Furthermore, Prof. Hershkovitz explains that "Before these new findings, most researchers believed the Neanderthals to be a 'European story', in which small groups of Neanderthals were forced to migrate southwards to escape the spreading glaciers, with some arriving in the Land of Israel about 70,000 years ago. The Nesher Ramla fossils make us question this theory, suggesting that the ancestors of European Neanderthals lived in the Levant as early as 400,000 years ago, repeatedly migrating westward to Europe and eastward to Asia. In fact, our findings imply that the famous Neanderthals of Western Europe are only the remnants of a much larger population that lived here in the Levant – and not the other way around."

 

Neanderthals and Sapiens Sharing Bed

Despite the absence of DNA in these fossils, the findings from Nesher Ramla offer a solution to a great mystery in the evolution of Homo: How did genes of Homo sapiens penetrate the Neanderthal population that presumably lived in Europe long before the arrival of Homo sapiens?

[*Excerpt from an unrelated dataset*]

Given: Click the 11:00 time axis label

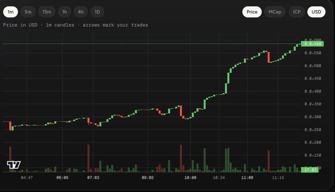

Geneticists who studied the DNA of European Neanderthals have previously suggested the existence of a Neanderthal-like population which they called the 'missing population' or the 'X population' that had mated with Homo sapiens more than 200,000 years ago. In the anthropological paper now published in Science, the researchers suggest that the Nesher Ramla Homo type might represent this population, heretofore missing from the record of human fossils. Moreover, the researchers propose that the humans from Nesher Ramla are not the only ones of their kind discovered in the region, and that some human fossils found previously in Israel, which have baffled anthropologists for years - like the fossils from the Tabun cave (160,000 years ago), Zuttiyeh cave (250,000), and Qesem cave (400,000) - belong to the same new human group now called the Nesher Ramla Homo type.

 

"People think in paradigms," says Dr. Rachel Sarig. "That's why efforts have been made to ascribe these fossils to known human groups like Homo sapiens, Homo erectus, Homo heidelbergensis or the Neanderthals. But now we say: No. This is a group in itself, with distinct features and characteristics. At a later stage small groups of the Nesher Ramla Homo type migrated to Europe – where they evolved into the 'classic' Neanderthals that we are familiar with, and also to Asia, where they became archaic populations with Neanderthal-like features. As a crossroads between Africa, Europe and Asia, the Land of Israel served as a melting pot where different human populations mixed with one another, to later spread throughout the Old World. The discovery from the Nesher Ramla site writes a new and fascinating chapter in the story of humankind."

 

The Nesher Ramla research team (left to right): Prof. Israel Hershkovitz, Marion Prevost, Dr. Hila May, Dr. Rachel Sarig and Dr. Yossi Zaidner.